## WHAT YOU ARE ASKED TO DO
Copy out every line from the one containing "You are a computer-use agent." down to the last line of the records, both ends included. Leave the pictures out of your answer.

## DATA TO PROCESS
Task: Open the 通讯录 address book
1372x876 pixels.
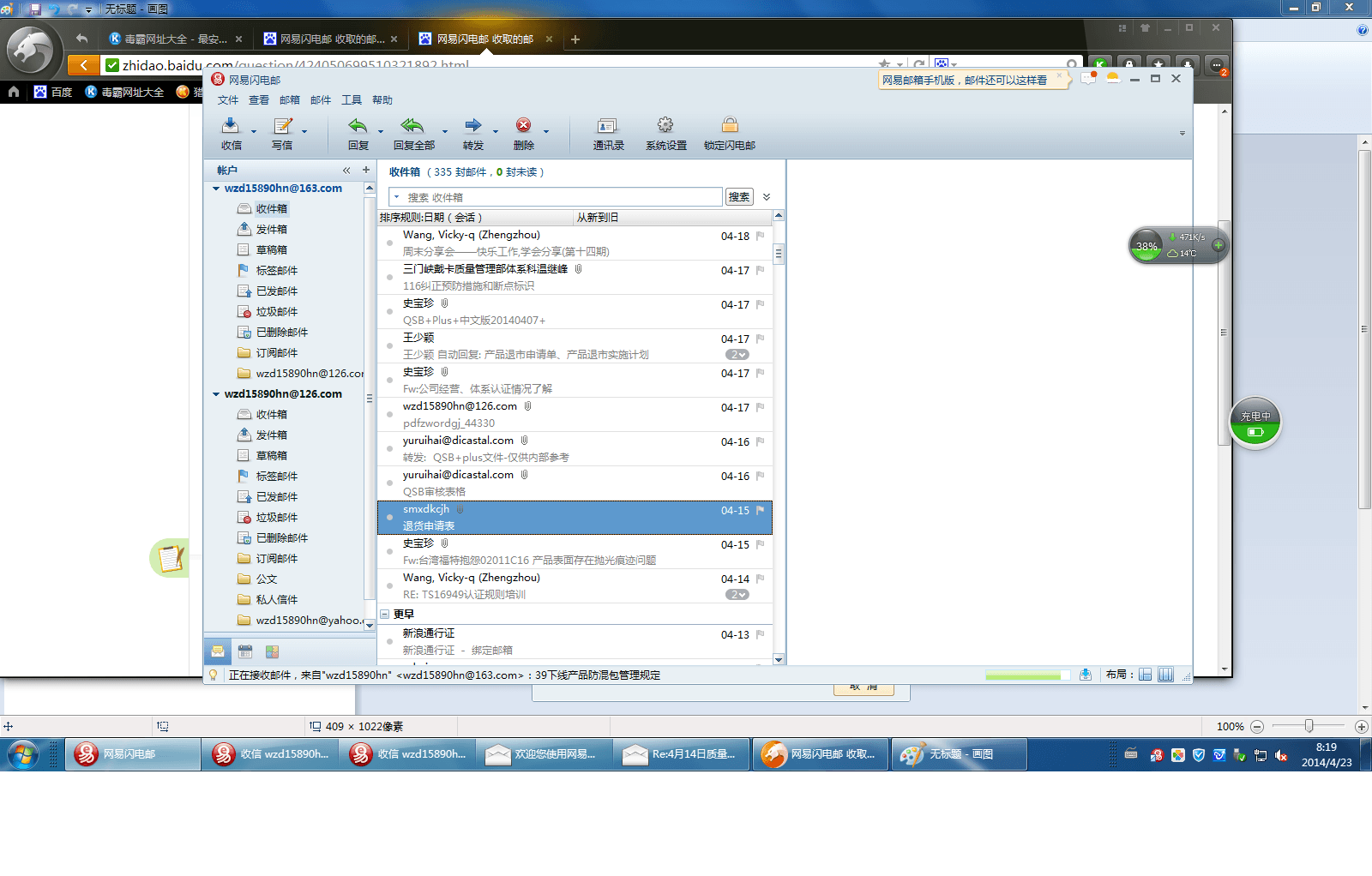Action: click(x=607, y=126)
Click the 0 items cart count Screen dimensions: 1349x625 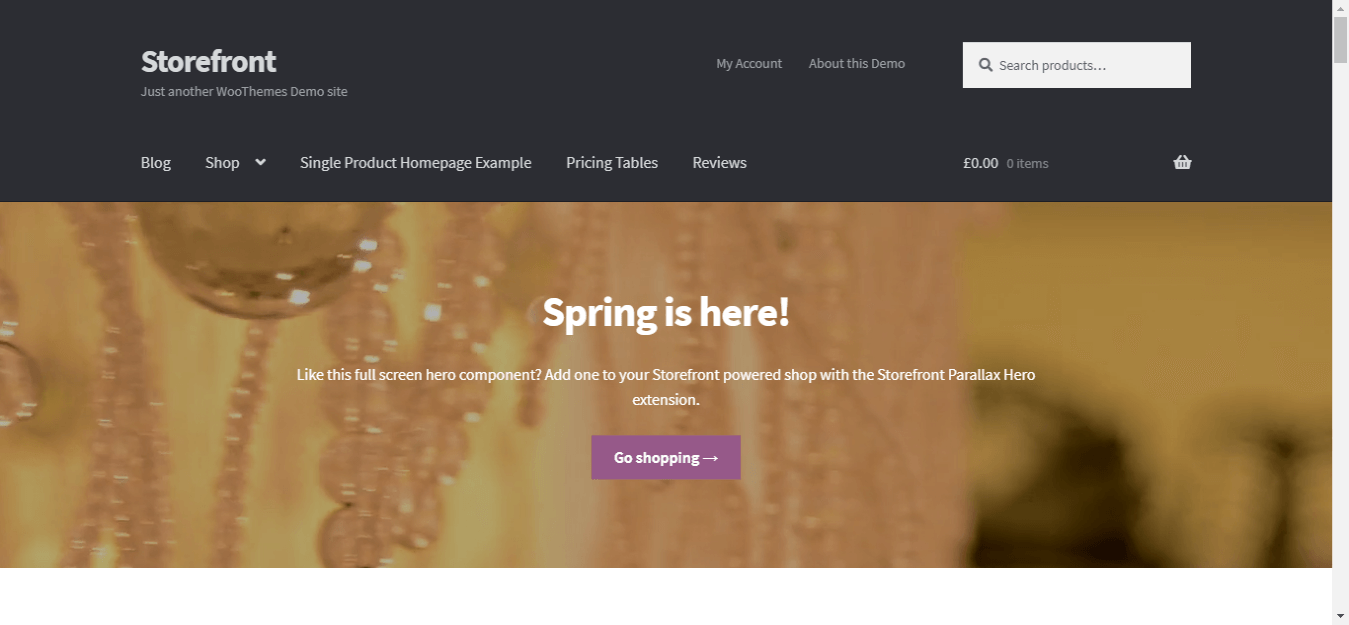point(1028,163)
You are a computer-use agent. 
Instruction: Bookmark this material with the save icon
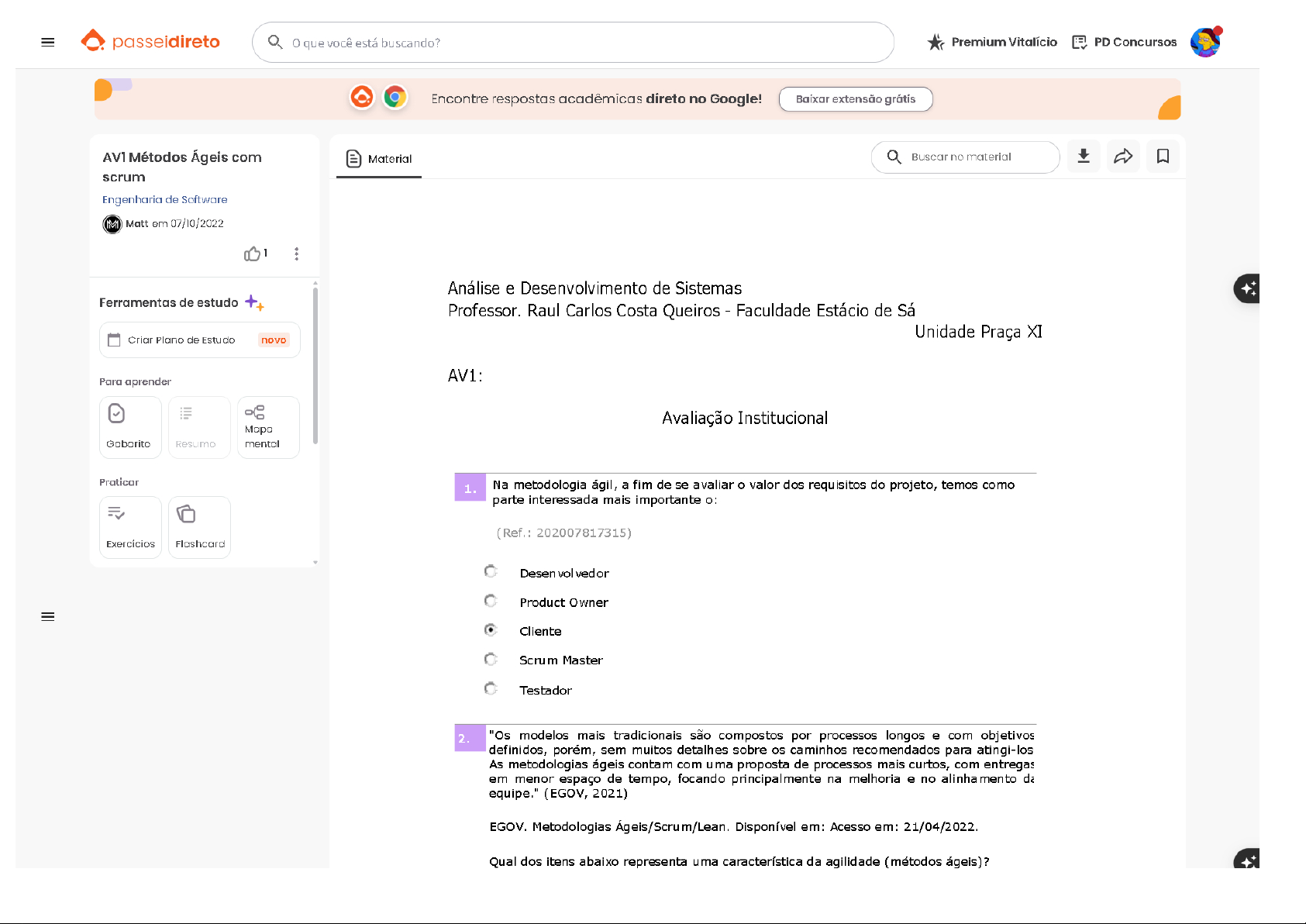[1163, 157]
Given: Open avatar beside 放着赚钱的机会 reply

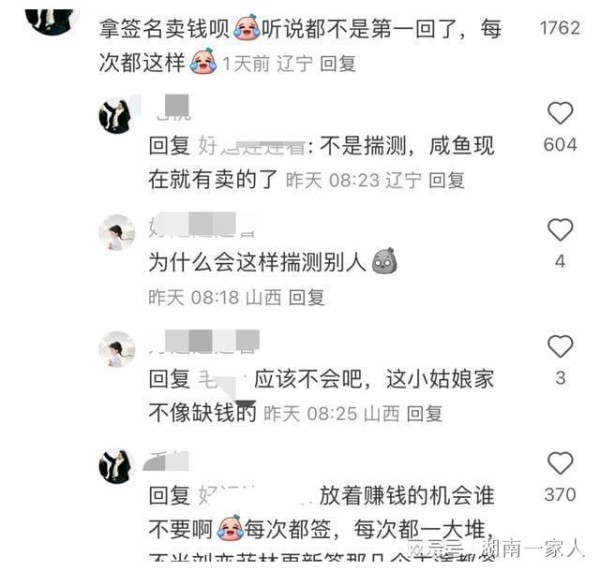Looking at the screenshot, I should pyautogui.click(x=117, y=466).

## TASK OUTPUT
You are a computer-use agent. 
Instruction: Bookmark this material with the save icon
[1163, 157]
Given: Open avatar beside 放着赚钱的机会 reply

Looking at the screenshot, I should pyautogui.click(x=117, y=466).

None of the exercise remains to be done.